The screenplay by Greengrass and his Oscar-winning editor Christopher Rouse teaches an object lesson in how franchise films become tiringly repetitive and devolve into sad self-parody. Audiences who check their brains at the auditorium door can take the ride and leave feeling only vaguely dissatisfied, but it only takes a moment of awareness to step outside the movie and see how poorly written, insultingly recycled, and anti-creative Jason Bourne is. (Don't even get me started on the climax's contrivances: an idiotic CIA assassination plot and Bourne stumbling on and impulse-shoplifting the gadgetry he needs.)

The film begins with a line from The Bourne Ultimatum: “I remember. I remember everything.” Except this time, Bourne—who’s been underground fighting in Greece since then—gets reminded of his daddy issue, which gets worse when he realizes his dad’s fiery death wasn’t a terrorist attack but a government-sanctioned rubout.

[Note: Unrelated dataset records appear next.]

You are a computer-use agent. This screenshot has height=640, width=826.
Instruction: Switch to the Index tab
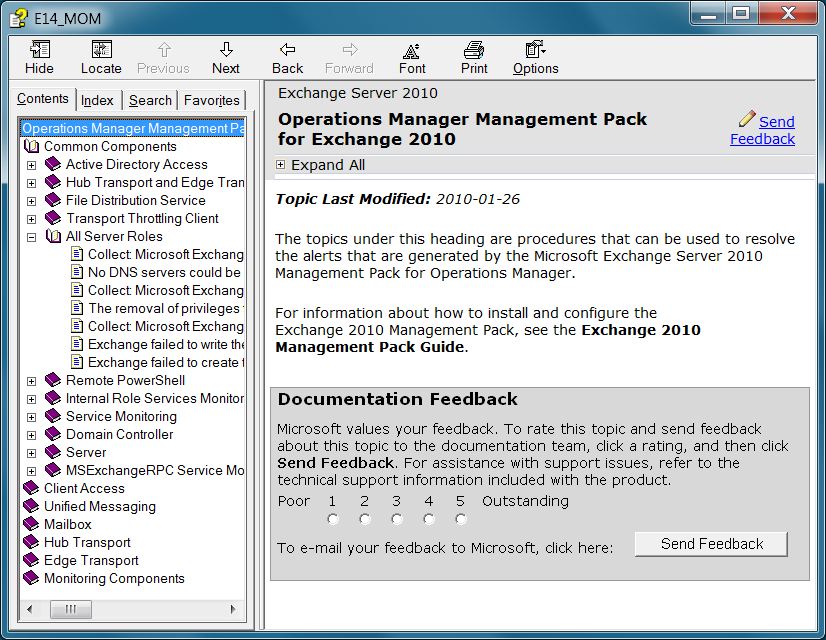tap(98, 100)
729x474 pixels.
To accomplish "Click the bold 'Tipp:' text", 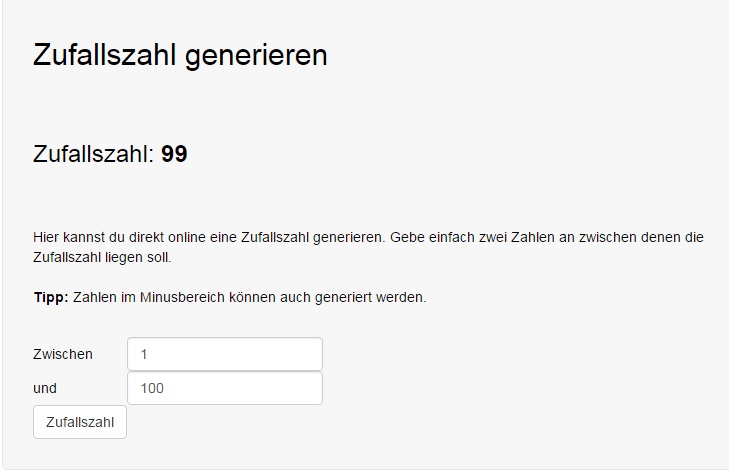I will [x=51, y=297].
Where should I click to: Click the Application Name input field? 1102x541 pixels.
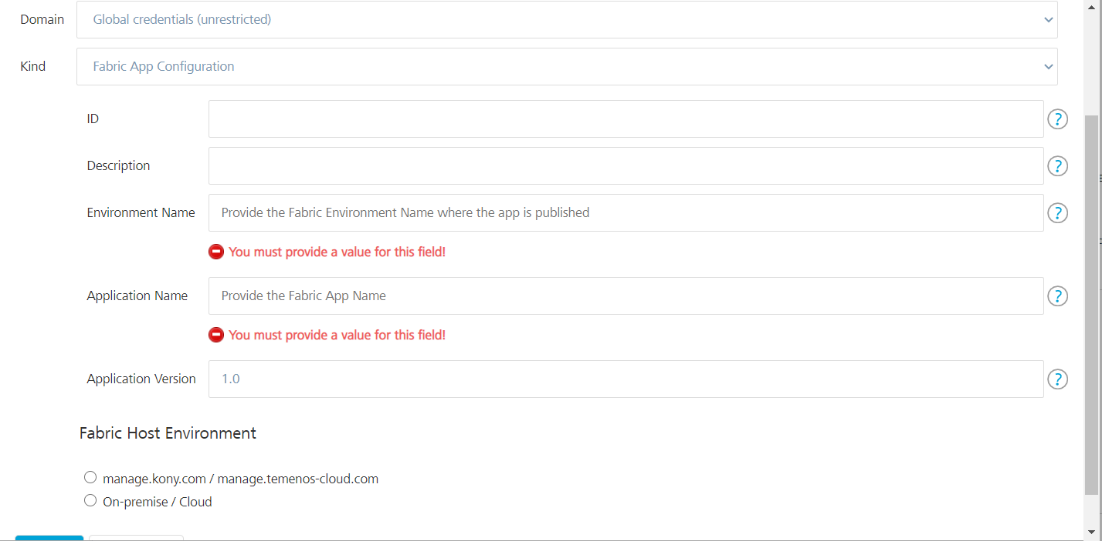(x=625, y=296)
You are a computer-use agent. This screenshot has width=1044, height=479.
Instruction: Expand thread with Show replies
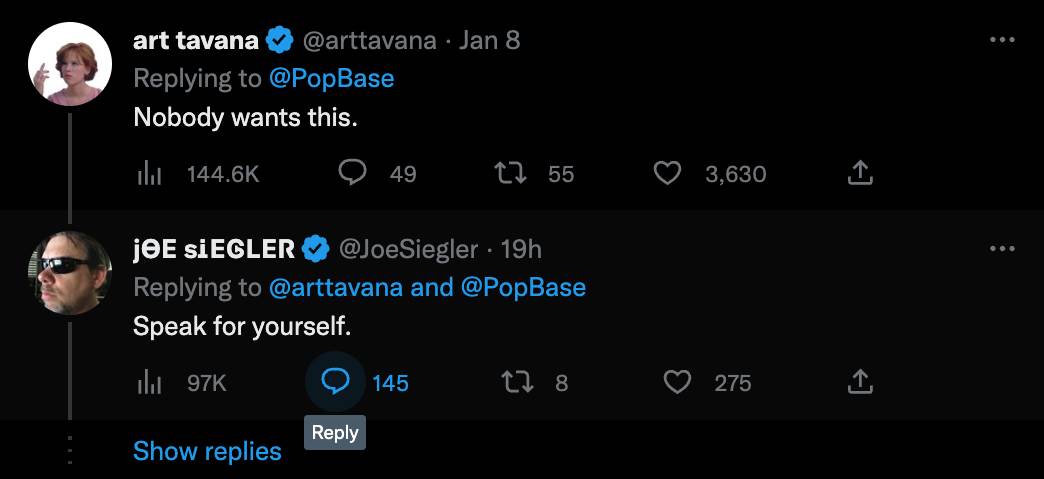coord(207,451)
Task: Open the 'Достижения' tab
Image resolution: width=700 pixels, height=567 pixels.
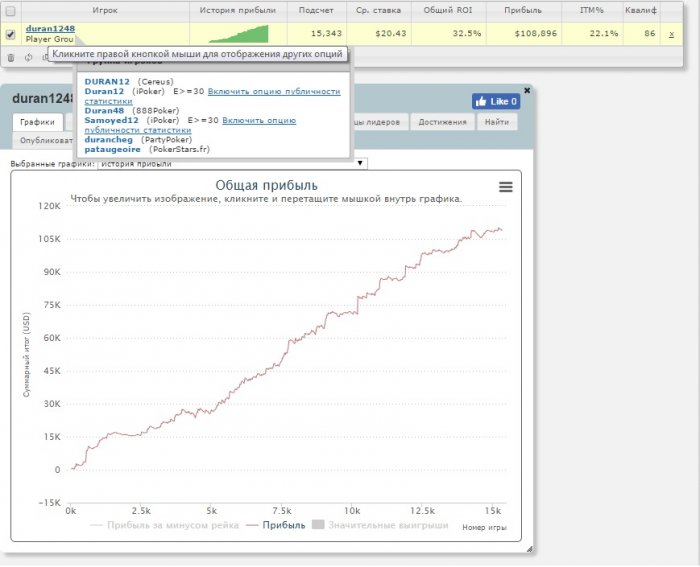Action: coord(441,122)
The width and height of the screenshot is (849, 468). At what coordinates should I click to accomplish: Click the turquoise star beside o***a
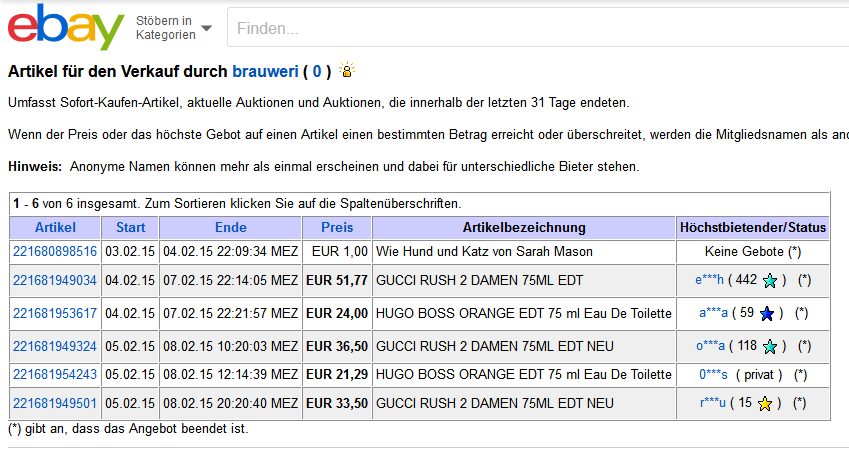[770, 347]
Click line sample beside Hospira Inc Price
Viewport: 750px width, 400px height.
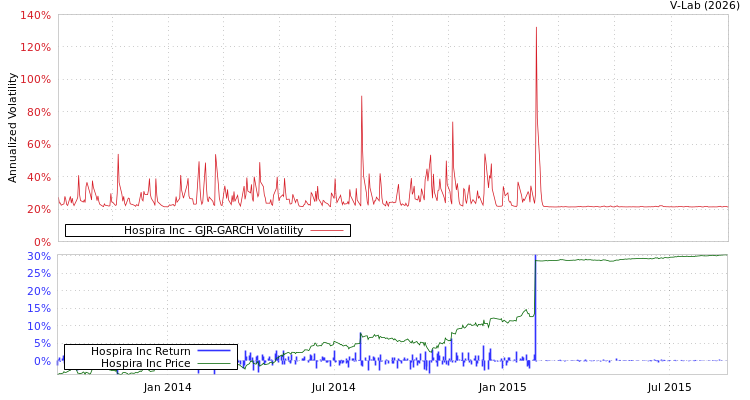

But why? Well, you’ll never guess: it has something to do with Treadstone, the CIA black-ops super-soldier program that made Bourne the killing machine he is today. Bourne discovers he volunteered because of a lie, and he ain’t happy about it.

The new story handles this new motivation for revenge in every old way (including, yep, overwrought shaky-cam). Julia Stiles’ Nicky Parsons returns for an early action sequence, only to be insultingly replaced by a younger model: Alicia Vikander’s Agent Heather Lee. As always, a craggy CIA Director (this time, Tommy Lee Jones’s Robert Dewey) insists Bourne “has to be put down,” while his female protégé sees potential to bring Bourne in from the cold. As always, Bourne gets tracked from busy CIA control rooms, which deploy strike teams and a pissed-off assassin (this time, Vincent Cassel) for long sequences of looking through long-range rifle scopes, tailing, and chasing. As always, there’s a new secret program on the list, in this case “Iron Hand. It’s even worse than before.”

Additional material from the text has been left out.